“Un ange passe”, Michel Stéphane

Temps de lecture : 3 min

 

Extrait

“Comment en était-il arrivé à violer et tuer ces femmes ?
Tout s’était passé très vite. Il y a longtemps. Au début ce n’était qu’un jeu. Un jeu. Le petit Pierre avait mouchardé ses copains et lui. Cafarder au pion, ça ne se fait pas. Et puis une cigarette fumée en cachette dans les toilettes, ce n’est pas un crime ! La vengeance approchait. Petit Pierre allait leur payer. Ils l’attrapèrent à la sortie du collège et le traînèrent derrière le bois. Ils y seraient plus tranquilles.
“Une bite au cirage !… On le pince à mort ! On lui fait bouffer de l’herbe !” Chacun des mômes avait sa petite idée pour faire passer au petit Pierre l’envie de recommencer.” (Page 51.)

 

Avis de PrestaPlume ♥♥♥

 

Premier roman de Michel Stéphane, rédacteur en chef de hors-séries au magazine L’Evénementiel, « Un ange passe », aux éditions du Petit Pavé, est un polar sombre, aux scènes d’action réussies et à l’humour noir prononcé, qui surprend par sa construction. La capitaine de police Ange Carminetti doit résoudre deux énigmes impliquant un violeur-tueur en série de femmes et un pédophile qui s’attaque à Julien, un enfant dont Ange s’est prise d’affection tout en ignorant tout de lui. Alors que le lecteur tente de chercher le lien entre les deux affaires, les pensant logiquement liées, il découvre que les enquêtes sont décorrélées l’une de l’autre. Par cette construction, prenant volontairement à contrepied le lecteur, ce roman s’apparente à une série annonciatrice de multiples épisodes. On s’attend donc à une suite reprenant le même personnage que l’auteur fera évoluer d’une affaire à la suivante. Dans cet opus, l’héroïne qui n’est pas un ange, aimant bastonner les hommes et répliquant vertement à leur moindre remarque misogyne, devient plus sensible au fil de ses rencontres avec Julien. Cet enfant opportunément disparu va ouvrir le cœur de la capitaine à l’amour.

L’été 1997 est caniculaire et les esprits sont surchauffés. Un serial violeur répand la psychose à Toulouse, choisissant ses victimes apparemment au hasard. La capitaine de police Ange Carminetti est aux anges, elle aime l’action et les énigmes.

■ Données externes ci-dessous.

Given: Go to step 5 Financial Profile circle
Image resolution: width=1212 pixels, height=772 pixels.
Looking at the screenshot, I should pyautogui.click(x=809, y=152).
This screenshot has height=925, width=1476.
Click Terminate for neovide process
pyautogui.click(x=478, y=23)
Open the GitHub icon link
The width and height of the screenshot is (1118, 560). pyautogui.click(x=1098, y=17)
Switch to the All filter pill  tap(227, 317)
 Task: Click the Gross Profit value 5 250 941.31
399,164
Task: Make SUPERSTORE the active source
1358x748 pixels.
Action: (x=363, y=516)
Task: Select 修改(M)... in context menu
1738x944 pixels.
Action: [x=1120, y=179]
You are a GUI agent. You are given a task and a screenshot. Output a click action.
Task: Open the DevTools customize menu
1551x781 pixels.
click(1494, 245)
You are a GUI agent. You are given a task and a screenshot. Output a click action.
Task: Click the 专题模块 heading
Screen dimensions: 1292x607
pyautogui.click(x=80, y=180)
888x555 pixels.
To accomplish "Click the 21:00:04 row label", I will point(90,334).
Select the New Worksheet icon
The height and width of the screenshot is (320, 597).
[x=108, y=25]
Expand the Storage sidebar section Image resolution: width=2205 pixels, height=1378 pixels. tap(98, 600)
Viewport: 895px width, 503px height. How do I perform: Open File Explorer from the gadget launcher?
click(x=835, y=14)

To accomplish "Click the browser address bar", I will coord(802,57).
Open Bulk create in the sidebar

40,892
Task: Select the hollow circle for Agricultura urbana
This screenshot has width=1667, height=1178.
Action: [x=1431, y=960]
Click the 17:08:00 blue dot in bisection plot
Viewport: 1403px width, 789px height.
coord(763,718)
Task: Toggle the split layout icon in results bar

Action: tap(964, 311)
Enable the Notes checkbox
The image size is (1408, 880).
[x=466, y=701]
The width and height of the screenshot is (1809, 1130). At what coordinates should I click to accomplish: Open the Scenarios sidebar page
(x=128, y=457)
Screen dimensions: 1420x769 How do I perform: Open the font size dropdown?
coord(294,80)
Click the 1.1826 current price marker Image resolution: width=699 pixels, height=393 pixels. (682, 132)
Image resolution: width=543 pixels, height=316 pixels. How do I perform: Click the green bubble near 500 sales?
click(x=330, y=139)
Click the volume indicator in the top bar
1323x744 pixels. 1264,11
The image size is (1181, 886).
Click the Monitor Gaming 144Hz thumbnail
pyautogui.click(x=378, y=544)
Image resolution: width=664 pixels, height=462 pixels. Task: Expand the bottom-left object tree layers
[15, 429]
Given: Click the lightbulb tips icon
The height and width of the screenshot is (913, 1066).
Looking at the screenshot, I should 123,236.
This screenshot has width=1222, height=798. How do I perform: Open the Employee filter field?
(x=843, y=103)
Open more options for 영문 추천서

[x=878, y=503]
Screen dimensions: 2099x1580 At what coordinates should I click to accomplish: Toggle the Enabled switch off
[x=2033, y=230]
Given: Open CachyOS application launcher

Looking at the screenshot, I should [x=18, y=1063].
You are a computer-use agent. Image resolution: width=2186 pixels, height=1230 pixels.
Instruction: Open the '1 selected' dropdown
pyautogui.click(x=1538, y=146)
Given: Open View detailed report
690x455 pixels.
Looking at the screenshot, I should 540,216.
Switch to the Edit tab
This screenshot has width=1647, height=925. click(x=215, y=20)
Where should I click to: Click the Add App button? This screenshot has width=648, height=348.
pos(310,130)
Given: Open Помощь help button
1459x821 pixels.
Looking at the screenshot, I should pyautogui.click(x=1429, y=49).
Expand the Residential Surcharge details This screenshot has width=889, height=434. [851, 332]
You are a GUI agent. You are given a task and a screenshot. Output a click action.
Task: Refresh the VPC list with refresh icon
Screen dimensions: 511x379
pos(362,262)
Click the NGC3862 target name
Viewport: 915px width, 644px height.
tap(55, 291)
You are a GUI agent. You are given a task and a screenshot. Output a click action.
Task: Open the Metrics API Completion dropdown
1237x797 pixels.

Femme de tête, elle commande une équipe d’hommes qui la craignent. Une course contre la montre s’engage pour arrêter l’ignoble prédateur qui semble prendre du plaisir à saigner ses victimes. Entre-temps, elle fait la connaissance de Julien, un enfant frêle et sauvage bien mystérieux. Peu à peu, ils vont tisser des liens d’affection. C’est donc violemment qu’elle réagit en apprenant que son voisin d’immeuble a tenté des attouchements sur son protégé dans l’ascenseur. Deux bonnes claques dans la figure n’ont cependant pas suffi à refroidir ses désirs, car plus tard il entraînera l’enfant chez lui. Mais Julien se démènera tant et si bien qu’il le tuera, avant de disparaître à jamais. Choquée et obsédée par cette mystérieuse disparition, Ange n’abandonnera pas l’affaire jusqu’à ce que la vérité lui explose à la figure.

Nonobstant la petite voix qui cherche à relier deux affaires, « Un ange passe » se lit très vite. Il est rythmé entre des scènes de course-poursuite bien ficelées et une biographie des personnages qui ralentit la narration, détournant par là même l’attention du cœur de l’action. Ce parti pris de décrire sur plusieurs pages la vie des personnages dès qu’ils apparaissent laisse encore à penser que le lecteur les retrouvera plus tard, dans un prochain épisode. Si la première affaire est tristement banale dans sa cruauté, la seconde trouve une résolution inattendue et incroyablement imaginative. Le style de Michel Stéphane est limpide et alerte ; il abonde dans l’humour noir dans les pires scènes, instillant ainsi une légèreté décalée pour s’opposer à la violence. Ça marche  : on ne s’émeut pas des actes monstrueux, on en sourit… malgré soi. On appréciera également les clins d’œil à la ville rose où la vie n’est pas si rose, au prénom de la capitaine qui tient autant de l’ange frappeur que de l’ange gardien et à l’époque de l’action pas si lointaine où les enquêtes 2.0 n’étaient pas encore dans l’air du temps aujourd’hui saturé d’ondes. « Un ange passe », et peut-être repassera-t-il par là… un de ces jours !

Nathalie Gendreau

 

Éditions du Petit Pavé, mars 2019, 192 pages, à 19 euros.